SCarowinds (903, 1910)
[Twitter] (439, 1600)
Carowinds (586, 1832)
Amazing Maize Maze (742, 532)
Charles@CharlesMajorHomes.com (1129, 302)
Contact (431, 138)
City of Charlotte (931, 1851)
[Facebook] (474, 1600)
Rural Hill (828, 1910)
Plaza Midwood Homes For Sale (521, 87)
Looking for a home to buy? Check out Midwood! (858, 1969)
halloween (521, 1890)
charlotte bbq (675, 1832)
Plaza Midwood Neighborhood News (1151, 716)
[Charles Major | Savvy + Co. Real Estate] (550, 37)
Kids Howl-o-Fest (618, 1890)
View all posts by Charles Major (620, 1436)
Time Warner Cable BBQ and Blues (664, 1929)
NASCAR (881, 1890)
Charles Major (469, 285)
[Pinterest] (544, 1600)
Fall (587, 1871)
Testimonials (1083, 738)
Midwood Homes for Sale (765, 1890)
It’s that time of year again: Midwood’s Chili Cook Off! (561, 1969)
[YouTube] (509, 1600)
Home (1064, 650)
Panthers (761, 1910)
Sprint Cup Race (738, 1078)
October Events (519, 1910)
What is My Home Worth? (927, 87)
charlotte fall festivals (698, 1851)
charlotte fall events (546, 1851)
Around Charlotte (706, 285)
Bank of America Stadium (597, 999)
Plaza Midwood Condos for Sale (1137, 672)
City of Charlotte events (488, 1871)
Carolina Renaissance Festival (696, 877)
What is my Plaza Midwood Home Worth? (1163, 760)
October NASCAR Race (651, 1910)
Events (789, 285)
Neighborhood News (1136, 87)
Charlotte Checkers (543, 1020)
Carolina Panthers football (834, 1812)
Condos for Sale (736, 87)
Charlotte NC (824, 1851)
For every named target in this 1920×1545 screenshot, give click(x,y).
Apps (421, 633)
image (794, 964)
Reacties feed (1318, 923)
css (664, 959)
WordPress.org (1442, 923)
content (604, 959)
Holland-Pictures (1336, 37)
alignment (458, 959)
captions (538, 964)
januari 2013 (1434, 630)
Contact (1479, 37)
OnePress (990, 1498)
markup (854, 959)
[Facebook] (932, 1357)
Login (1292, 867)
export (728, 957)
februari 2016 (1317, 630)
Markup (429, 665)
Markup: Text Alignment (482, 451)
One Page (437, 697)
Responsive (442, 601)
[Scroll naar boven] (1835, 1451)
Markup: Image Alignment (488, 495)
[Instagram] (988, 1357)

+--

• **Work to be completed**: Count how many lines of the entries contain the word "October"; only the number should appear in the reply.

• **Expected answer**: 2